## Records for the task
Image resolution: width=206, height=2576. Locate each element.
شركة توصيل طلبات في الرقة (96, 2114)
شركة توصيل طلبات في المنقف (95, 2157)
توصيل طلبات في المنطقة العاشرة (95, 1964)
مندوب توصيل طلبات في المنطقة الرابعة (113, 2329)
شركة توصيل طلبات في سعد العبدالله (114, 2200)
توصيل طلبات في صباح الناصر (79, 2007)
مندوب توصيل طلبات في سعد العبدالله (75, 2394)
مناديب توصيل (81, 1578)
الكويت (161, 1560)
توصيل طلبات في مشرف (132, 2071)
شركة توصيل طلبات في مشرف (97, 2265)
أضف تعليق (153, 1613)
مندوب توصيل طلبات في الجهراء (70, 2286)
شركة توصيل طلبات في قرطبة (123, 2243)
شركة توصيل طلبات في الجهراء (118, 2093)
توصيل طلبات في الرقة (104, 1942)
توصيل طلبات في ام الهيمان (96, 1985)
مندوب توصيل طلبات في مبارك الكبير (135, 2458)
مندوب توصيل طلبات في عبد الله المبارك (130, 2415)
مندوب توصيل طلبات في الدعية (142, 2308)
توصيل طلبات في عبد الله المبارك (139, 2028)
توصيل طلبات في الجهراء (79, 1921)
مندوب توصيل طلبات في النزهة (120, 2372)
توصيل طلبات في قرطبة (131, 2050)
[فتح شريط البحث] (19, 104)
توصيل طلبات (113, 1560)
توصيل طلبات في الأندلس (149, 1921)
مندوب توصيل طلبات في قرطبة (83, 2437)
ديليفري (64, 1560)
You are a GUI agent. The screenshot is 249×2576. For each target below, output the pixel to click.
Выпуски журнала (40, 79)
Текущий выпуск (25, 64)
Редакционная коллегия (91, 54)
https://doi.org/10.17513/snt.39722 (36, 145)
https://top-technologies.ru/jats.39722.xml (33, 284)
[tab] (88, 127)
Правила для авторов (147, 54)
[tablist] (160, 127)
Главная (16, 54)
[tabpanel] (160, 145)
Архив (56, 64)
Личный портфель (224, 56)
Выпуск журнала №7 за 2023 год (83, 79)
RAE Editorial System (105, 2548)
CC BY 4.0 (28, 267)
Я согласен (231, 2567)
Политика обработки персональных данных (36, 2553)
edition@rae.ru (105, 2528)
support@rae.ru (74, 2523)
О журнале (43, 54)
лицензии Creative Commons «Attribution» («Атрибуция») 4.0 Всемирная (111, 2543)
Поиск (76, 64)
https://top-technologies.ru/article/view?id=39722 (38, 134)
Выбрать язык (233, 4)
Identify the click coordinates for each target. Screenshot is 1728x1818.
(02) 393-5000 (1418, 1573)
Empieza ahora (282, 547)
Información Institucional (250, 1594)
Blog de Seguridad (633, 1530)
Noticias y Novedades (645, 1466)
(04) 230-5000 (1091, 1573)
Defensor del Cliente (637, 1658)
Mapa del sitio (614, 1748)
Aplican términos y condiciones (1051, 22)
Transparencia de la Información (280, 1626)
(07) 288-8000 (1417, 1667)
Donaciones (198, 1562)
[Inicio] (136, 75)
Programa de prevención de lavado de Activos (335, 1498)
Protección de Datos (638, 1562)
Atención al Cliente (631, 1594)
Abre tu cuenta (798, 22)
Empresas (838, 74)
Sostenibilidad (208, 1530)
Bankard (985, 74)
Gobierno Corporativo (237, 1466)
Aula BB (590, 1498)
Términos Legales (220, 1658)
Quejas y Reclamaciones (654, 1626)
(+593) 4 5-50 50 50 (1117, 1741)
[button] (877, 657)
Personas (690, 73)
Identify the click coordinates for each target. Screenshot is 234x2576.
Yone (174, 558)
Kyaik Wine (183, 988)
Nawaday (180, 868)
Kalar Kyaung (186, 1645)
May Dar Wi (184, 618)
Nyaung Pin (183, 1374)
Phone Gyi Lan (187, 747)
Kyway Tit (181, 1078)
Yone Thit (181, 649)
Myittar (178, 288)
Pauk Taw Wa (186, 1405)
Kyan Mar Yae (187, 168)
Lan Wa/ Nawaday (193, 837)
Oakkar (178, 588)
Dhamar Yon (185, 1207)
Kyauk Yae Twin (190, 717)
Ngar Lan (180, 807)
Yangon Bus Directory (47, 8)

## What the task asks
Show all lines from the records above where the word "المنطقة" occurs.

## Solved problem
توصيل طلبات في المنطقة العاشرة (95, 1964)
مندوب توصيل طلبات في المنطقة الرابعة (113, 2329)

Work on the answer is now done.